A few weeks back, we had the pleasure of meeting Alex Rast of seventypercent.com. Alex was visiting from England and met up with us at Sunita’s Chocolate Garage. Alex is a guy who really knows his chocolate. We spent many hours discussing his take on pretty much everything chocolate-related, like the best way ship chocolate (wrapped in wool), the best ways to cool (metal molds on a marble slab), and the best flavor notes (strawberry and treacle).

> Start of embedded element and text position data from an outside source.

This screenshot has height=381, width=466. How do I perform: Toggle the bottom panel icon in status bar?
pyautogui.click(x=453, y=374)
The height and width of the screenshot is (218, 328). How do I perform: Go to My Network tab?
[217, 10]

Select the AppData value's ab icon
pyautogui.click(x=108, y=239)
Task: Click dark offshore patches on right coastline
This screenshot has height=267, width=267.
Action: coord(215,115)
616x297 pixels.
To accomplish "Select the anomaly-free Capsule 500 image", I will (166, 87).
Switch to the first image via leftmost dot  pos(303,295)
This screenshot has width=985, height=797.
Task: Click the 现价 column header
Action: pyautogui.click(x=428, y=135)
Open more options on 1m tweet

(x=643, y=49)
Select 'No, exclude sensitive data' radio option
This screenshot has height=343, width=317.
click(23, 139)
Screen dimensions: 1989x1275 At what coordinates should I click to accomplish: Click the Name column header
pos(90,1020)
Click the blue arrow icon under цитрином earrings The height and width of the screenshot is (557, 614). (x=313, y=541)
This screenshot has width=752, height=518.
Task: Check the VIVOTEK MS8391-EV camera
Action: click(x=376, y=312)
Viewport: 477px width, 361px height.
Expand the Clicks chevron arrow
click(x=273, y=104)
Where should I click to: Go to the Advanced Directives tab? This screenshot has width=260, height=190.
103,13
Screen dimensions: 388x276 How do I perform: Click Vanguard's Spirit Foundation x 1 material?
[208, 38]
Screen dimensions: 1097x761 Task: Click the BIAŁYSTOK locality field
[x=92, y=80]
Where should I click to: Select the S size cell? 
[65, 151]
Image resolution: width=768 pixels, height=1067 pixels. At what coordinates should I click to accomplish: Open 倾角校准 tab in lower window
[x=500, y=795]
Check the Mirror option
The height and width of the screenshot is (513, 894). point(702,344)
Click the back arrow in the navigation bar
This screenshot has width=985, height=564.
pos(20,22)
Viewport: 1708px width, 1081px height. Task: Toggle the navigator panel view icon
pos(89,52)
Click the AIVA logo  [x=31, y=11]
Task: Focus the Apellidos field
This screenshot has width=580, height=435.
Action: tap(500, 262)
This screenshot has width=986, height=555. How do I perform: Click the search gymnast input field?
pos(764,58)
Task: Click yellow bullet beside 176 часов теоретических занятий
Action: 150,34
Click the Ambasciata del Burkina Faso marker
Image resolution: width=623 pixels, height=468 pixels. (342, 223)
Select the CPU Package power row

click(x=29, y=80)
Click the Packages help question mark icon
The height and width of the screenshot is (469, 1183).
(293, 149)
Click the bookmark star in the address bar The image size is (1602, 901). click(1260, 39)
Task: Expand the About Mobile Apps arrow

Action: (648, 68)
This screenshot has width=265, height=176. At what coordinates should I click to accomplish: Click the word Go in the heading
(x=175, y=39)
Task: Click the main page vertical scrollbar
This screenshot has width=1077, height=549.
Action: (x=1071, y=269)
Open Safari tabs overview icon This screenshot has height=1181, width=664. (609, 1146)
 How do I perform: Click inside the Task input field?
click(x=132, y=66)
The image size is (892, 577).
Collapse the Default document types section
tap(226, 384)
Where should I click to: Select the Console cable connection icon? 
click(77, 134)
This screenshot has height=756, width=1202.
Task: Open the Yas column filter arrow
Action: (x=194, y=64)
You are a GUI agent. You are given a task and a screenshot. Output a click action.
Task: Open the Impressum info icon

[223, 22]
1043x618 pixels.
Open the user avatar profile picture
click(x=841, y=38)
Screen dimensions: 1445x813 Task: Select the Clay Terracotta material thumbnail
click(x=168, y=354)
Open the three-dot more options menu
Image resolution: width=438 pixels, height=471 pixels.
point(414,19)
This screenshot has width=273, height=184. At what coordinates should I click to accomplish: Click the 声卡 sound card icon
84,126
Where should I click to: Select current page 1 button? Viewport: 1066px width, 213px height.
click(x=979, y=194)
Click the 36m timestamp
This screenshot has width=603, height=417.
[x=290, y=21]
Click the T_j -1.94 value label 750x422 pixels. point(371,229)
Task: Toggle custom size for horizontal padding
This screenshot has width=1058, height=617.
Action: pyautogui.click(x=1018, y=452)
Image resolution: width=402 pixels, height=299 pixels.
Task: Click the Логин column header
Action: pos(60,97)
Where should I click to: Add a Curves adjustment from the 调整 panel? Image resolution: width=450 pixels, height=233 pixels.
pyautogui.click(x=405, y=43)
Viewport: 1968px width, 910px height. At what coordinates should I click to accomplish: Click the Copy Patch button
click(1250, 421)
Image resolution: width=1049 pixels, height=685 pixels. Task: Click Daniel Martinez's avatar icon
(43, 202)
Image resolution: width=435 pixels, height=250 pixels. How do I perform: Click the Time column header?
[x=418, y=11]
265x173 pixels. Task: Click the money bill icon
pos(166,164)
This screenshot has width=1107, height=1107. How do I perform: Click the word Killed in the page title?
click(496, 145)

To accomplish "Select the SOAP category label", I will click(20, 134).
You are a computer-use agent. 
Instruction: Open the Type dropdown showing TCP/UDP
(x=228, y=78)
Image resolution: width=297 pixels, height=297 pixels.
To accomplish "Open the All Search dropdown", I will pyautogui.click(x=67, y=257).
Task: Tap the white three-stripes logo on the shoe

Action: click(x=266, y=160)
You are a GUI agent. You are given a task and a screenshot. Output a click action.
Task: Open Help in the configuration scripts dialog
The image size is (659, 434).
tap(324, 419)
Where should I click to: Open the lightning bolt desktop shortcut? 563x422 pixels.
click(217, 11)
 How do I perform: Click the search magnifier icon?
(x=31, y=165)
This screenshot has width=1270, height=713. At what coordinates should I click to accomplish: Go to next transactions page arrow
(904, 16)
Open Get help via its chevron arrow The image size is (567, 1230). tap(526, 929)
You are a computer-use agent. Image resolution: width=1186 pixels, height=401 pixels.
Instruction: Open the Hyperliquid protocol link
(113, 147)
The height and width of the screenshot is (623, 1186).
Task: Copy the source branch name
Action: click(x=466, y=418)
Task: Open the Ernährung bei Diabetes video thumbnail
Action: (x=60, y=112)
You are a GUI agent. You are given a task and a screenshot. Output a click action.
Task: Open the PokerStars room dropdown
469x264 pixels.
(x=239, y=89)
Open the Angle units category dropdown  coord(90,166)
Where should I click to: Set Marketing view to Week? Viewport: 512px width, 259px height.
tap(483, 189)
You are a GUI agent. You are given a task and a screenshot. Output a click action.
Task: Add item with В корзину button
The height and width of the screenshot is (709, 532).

So we were pretty excited when he posted a positive review of one of our bars. We’ve been so focused on meeting demand and just making a chocolate bar that we like, that it’s always nice to hear that others like them too. Here’s a snippet from his review of our last Madagascar harvest:
Melt, too, is rather felicitously above Dandelion’s usual, being smooth and creamy, and providing the appropriate finishing touch to an excellent effort. In many ways Dandelion seems to be following a similar trajectory to Amano in the early days, a company which as we have seen has gone from strong initial promise to world-class maturity. In fact, the Madagascar, it must be said, is even more accomplished than Amano’s early efforts, and this bodes well for the future. Is there room for improvement with this chocolate? Perhaps slightly. The roast could be ever that bit lighter, perhaps balanced with a slightly longer conche, but these are very much small tweaks. As is, this chocolate sets something of a benchmark for up-and-coming manufacturers: Dandelion is clearly the company to beat in the third generation of artisan chocolate producers.